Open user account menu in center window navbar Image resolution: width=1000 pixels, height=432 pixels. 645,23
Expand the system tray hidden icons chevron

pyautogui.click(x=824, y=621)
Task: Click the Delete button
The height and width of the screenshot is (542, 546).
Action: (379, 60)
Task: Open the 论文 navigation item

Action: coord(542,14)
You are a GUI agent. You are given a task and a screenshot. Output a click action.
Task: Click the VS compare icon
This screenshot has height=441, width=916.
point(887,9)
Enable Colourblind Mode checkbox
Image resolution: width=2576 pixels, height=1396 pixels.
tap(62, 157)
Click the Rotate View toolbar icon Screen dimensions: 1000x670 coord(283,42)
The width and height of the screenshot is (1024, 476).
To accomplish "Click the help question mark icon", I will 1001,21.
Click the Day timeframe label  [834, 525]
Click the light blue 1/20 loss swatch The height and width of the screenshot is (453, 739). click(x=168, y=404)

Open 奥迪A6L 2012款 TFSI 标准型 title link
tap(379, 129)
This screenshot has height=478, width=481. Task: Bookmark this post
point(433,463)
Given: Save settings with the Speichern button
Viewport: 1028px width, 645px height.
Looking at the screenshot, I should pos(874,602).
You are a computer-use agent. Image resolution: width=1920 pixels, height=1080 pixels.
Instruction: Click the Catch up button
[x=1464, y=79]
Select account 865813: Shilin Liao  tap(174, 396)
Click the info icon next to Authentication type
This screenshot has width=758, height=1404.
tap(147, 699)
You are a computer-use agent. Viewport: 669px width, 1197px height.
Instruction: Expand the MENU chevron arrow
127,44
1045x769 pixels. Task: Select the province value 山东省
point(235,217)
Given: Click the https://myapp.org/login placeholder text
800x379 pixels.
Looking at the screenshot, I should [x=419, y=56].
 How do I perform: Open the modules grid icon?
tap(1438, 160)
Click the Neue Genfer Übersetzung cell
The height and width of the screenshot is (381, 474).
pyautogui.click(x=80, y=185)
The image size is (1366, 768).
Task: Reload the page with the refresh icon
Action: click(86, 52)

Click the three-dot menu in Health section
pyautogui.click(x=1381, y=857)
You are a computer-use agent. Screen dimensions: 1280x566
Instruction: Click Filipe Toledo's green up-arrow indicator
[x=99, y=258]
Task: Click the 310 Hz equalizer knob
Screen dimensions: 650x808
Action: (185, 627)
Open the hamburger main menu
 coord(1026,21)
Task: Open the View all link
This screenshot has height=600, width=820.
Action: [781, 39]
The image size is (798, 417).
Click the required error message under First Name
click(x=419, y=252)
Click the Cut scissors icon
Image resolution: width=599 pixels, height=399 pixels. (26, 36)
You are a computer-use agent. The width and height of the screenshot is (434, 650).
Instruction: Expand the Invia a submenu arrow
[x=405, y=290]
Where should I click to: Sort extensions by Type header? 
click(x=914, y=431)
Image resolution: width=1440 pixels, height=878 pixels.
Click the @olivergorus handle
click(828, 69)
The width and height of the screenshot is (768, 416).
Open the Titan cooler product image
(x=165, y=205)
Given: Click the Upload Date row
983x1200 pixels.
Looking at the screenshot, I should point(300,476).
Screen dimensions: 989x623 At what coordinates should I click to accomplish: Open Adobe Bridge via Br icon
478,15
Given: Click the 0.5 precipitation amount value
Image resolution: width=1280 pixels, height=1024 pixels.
++++++++
# WHAT THE TASK REQUIRES:
Tally the lines in the records that hold the word "computer". Give only the total.

# COMPLETED EXERCISE:
4